** Begin **
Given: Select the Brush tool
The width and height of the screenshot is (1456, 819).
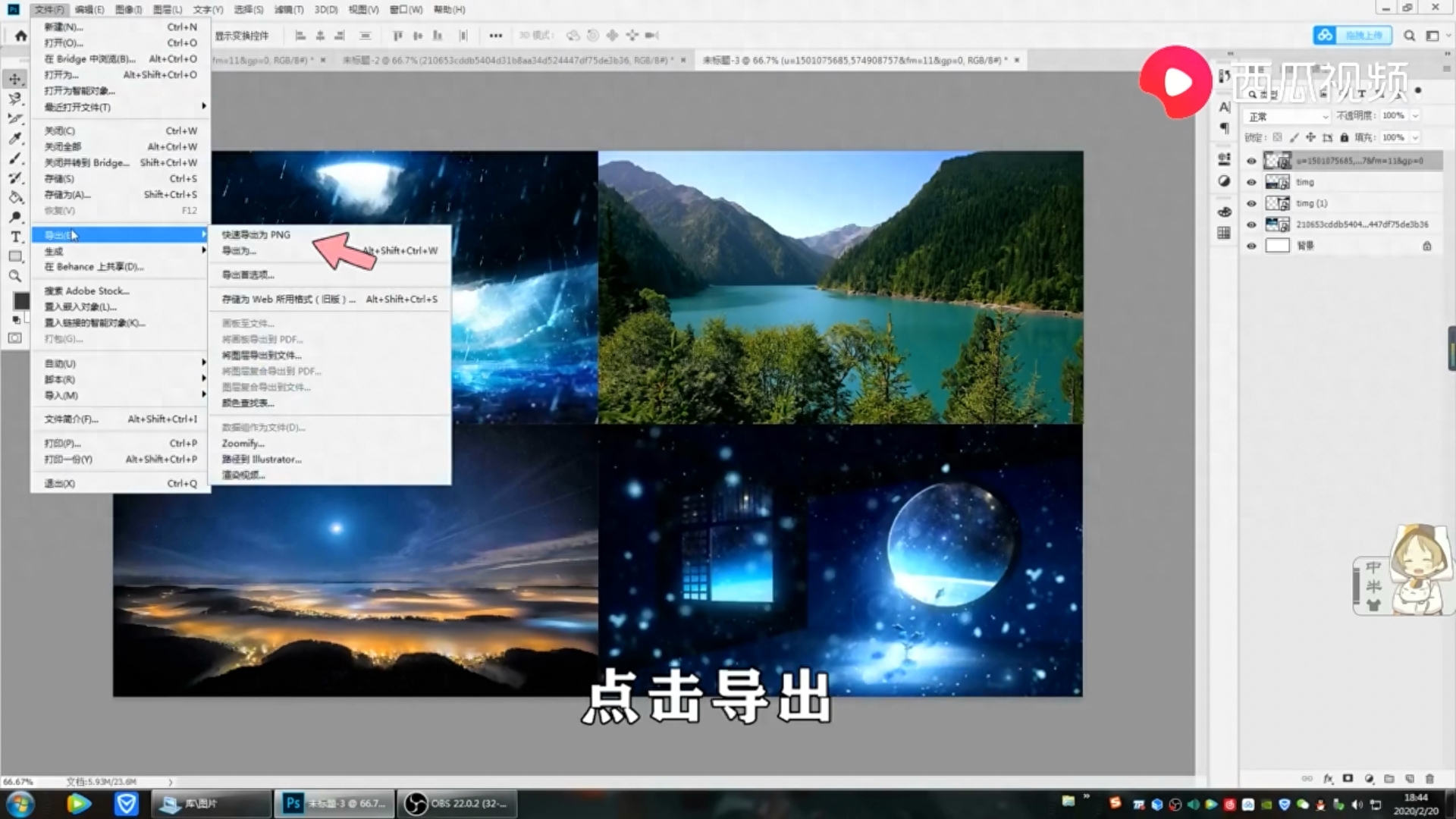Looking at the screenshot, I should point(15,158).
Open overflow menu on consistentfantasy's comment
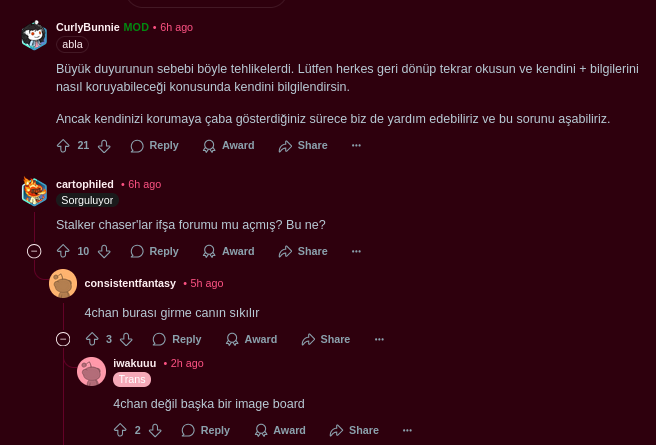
** End **
** Begin **
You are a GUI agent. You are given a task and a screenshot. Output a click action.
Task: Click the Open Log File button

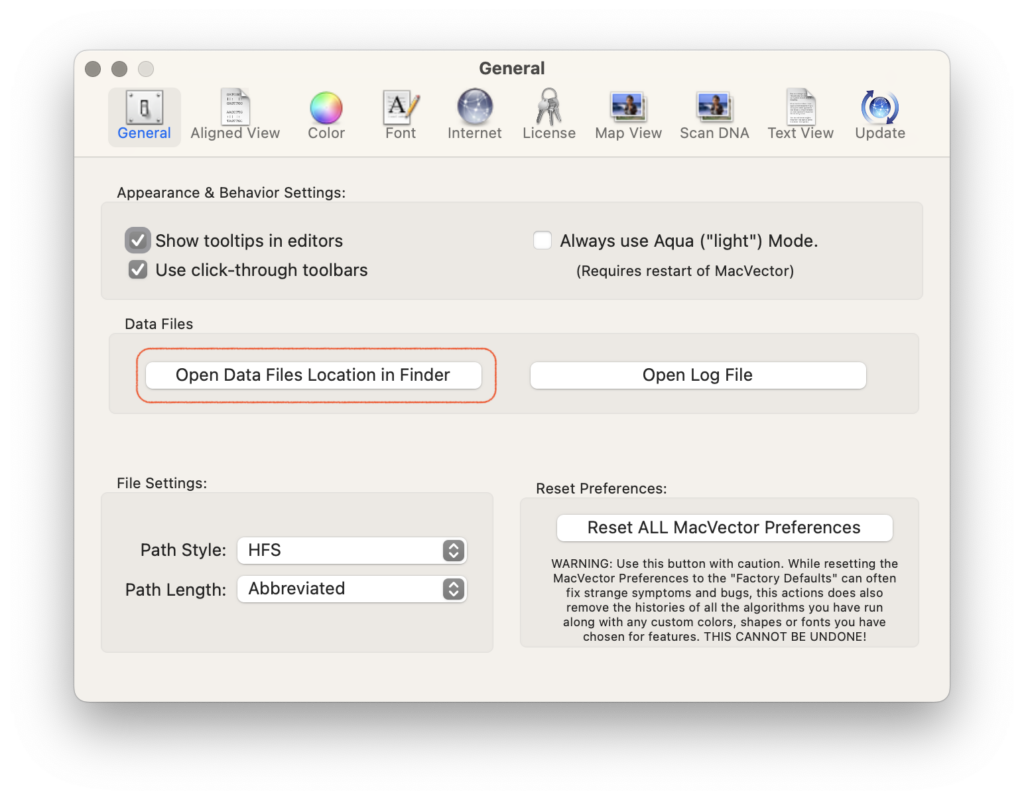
** End **
** Begin **
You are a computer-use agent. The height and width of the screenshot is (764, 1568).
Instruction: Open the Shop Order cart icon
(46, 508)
** End **
_TASK STATEMENT_
Convert the stretch of the records from the line containing "Given: Select the Brush tool" through the line containing "Open overflow menu" into a JSON list of strings, one string per line, skipping blank lines. Leave the pictures out of the answer.

_PROBLEM SOLUTION_
[
  "Given: Select the Brush tool",
  "The width and height of the screenshot is (1456, 819).",
  "Looking at the screenshot, I should point(15,158).",
  "Open overflow menu on consistentfantasy's comment"
]